Directions
Tally the lines in the records below that contain the string "target", treating uppercase and lowercase letters as different. Reply with the count alone.

Recorded data
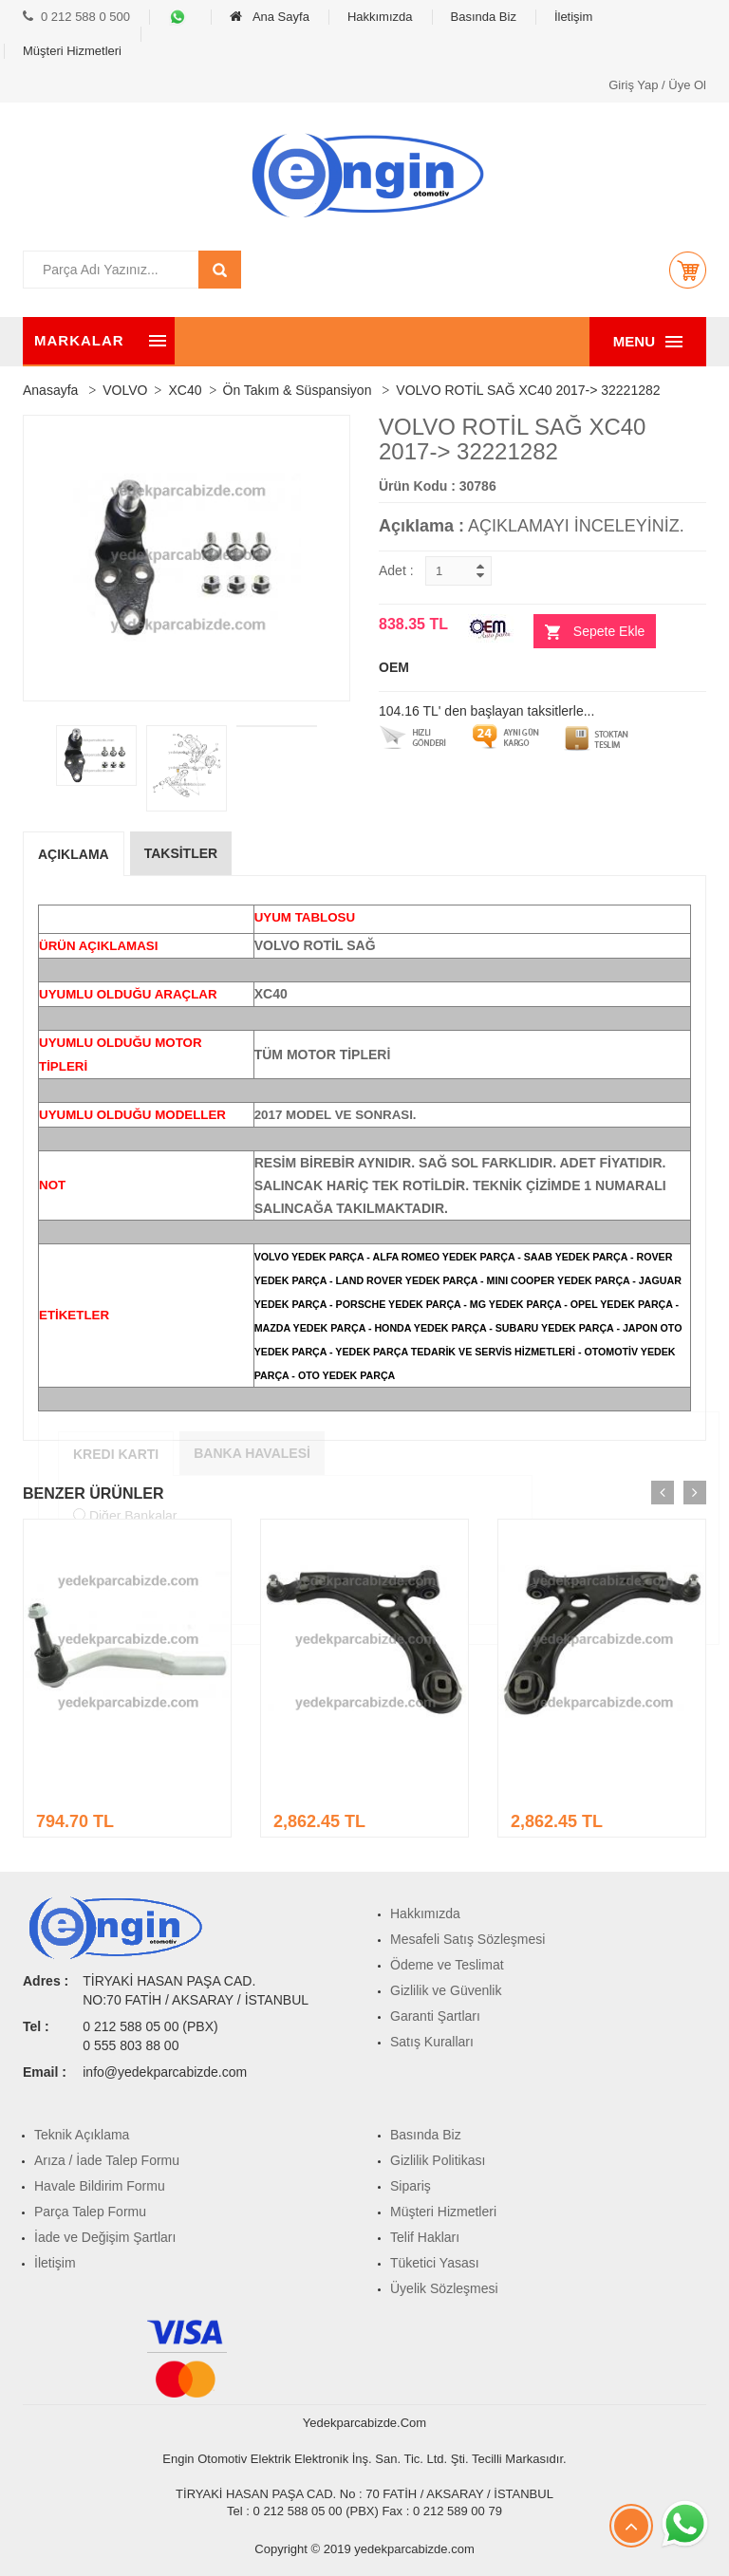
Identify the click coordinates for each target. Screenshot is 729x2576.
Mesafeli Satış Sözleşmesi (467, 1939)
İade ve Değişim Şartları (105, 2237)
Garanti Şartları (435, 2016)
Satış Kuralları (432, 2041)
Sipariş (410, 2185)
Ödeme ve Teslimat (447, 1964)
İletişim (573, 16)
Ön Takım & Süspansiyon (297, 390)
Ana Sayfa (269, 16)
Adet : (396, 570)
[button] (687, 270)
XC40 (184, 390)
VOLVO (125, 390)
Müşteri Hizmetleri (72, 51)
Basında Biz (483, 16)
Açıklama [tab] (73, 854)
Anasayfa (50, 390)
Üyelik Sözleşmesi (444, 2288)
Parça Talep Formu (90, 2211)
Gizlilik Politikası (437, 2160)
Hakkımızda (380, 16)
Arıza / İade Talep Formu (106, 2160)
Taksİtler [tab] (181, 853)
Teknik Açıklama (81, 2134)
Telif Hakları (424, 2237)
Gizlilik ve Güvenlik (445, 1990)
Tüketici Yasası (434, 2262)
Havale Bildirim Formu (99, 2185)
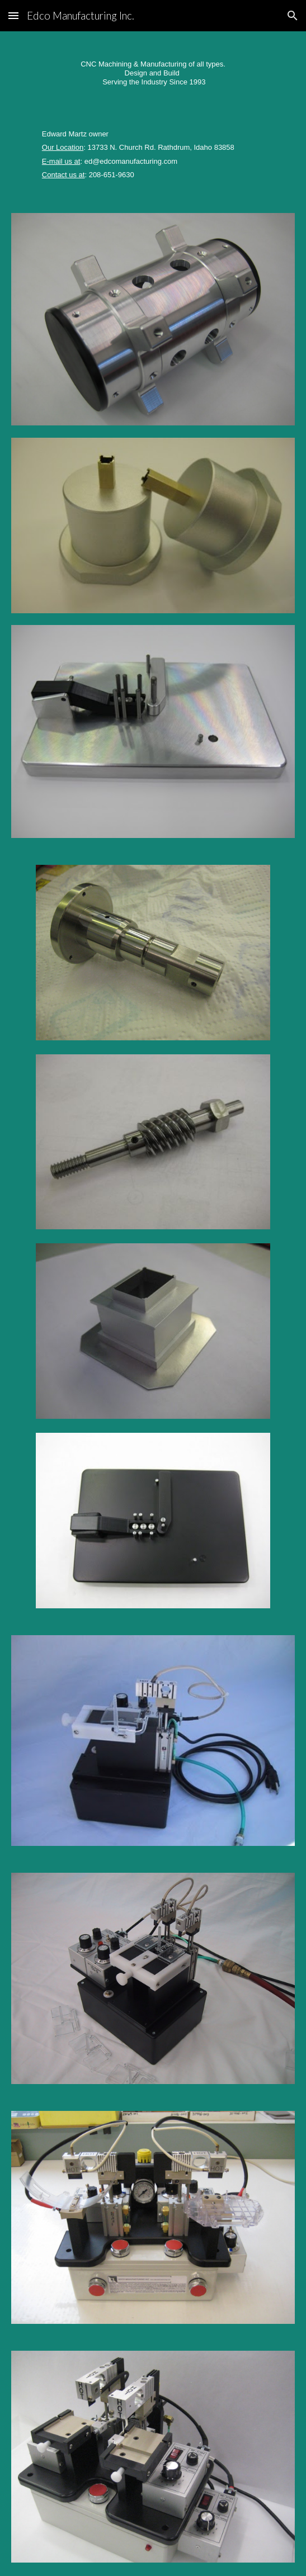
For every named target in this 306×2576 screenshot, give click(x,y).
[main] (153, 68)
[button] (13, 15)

Answer to this exercise
2